[ENTRIES SUPPLIED — start]

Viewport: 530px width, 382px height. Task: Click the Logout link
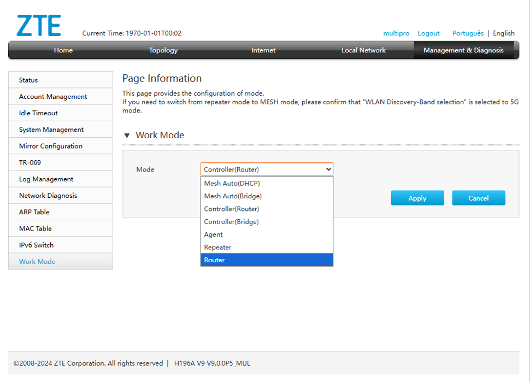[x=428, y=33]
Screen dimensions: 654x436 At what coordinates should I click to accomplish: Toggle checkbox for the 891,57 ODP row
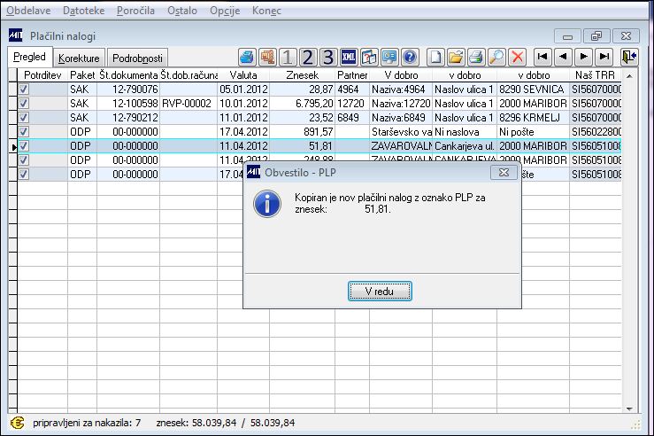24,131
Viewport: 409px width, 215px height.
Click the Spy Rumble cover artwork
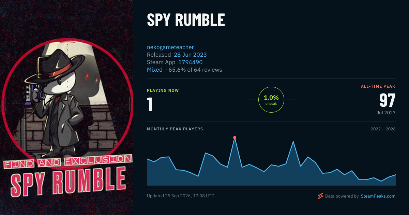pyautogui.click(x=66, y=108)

[ENTRIES SUPPLIED — finish]
[ENTRIES SUPPLIED — start]

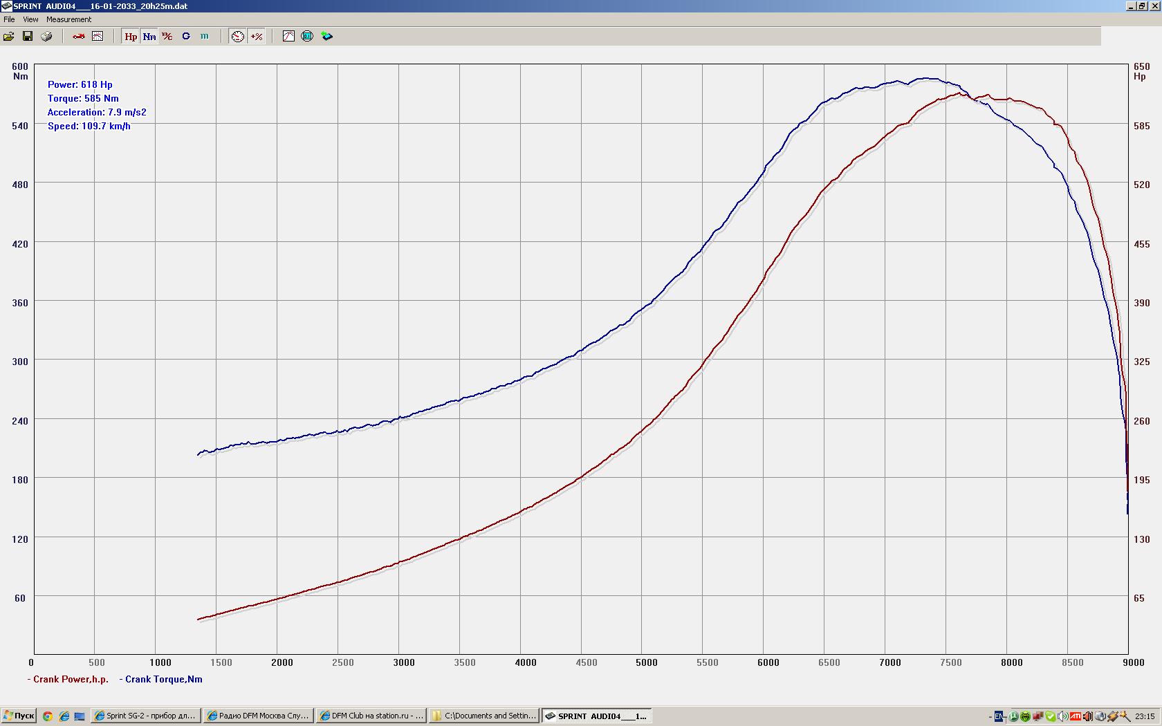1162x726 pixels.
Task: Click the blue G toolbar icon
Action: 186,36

[ENTRIES SUPPLIED — finish]

Within the material above, only the stretch from the line holding "Viewport: 530px width, 382px" through the line holding "Viewport: 409px width, 215px height." is to be restated exactly. Pictures are dropped.

Viewport: 530px width, 382px height. Task: Click the Logout link
[x=428, y=33]
Screen dimensions: 654x436 At what coordinates should I click to accomplish: Toggle checkbox for the 891,57 ODP row
24,131
Viewport: 409px width, 215px height.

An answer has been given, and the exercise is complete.